GLENVIEW, Ill. — Anixter International Inc. (NYSE: AXE) today reported record first quarter sales of $1.39 billion for the quarter ended April 3, 2015, an 8.7 percent increase compared to the year-ago quarter. The current quarter and year-ago quarter each had 65 billing days. The favorable impact from the Tri-Ed acquisition was partially offset by macroeconomic headwinds including the sharply stronger US dollar and weaker average copper prices. As a result, organic sales increased by 2.2 percent year-over-year.
On February 12, 2015, Anixter announced that it entered into a definitive agreement to sell the OEM Supply – Fasteners (“Fasteners”) segment to American Industrial Partners for $380 million, with an expected closing in the second quarter of 2015. All commentary in this release reflects continuing operations unless otherwise noted.

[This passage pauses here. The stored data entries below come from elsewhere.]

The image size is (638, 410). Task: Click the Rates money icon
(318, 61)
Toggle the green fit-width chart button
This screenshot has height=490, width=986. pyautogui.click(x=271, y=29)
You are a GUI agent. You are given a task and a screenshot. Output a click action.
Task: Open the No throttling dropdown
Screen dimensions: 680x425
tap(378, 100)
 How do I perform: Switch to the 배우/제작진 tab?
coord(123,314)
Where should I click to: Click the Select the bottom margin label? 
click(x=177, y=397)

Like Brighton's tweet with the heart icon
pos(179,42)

EBITDA of $65.5 million, or 4.7 percent of sales, compares to $66.7 million, or 5.2 percent of sales, in the prior year quarter. The decline in margin was caused by the mix impact from strong growth in security business, unfavorable impacts of foreign exchange and lower average copper prices, and competitive pricing pressure in the market.

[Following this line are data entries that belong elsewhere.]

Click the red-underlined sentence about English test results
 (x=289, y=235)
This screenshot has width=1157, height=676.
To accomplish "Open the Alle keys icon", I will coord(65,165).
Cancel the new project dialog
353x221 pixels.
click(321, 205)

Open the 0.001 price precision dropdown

Net income from continuing operations of $26.5 million compares to $37.7 million in the prior year quarter. The currency, copper and pricing impacts mentioned above account for nearly half of the decline, and higher depreciation, interest and amortization resulting from the Tri-Ed acquisition accounting for the remainder of the decrease. This results in an adjusted diluted earnings per share from continuing operations of $0.81 compared to $1.14 in the prior year quarter.
“While we delivered strong growth in sales and profits in our security business, overall the quarter was challenging. Enterprise Cabling & Security Solutions delivered its third consecutive quarter of strong revenue performance; however, operating performance was negatively impacted by competitive margin pressure. While margin was solid in our Wire & Cable segment, our sales growth was negatively affected by copper and slower industrial growth, especially related to the oil and gas sector in Canada. We delivered our strongest organic growth in the US; however, North America was significantly impacted by the weaker Canadian macro environment,” commented Bob Eck, President and CEO.
“Importantly, we made significant strategic progress in the quarter as we began to sharpen our focus on our cabling and security businesses and improve the return on capital. As part of this effort, the announced sale of our Fasteners segment enables us to better direct resources toward areas that will maximize shareholder value in both the near term and the long term.”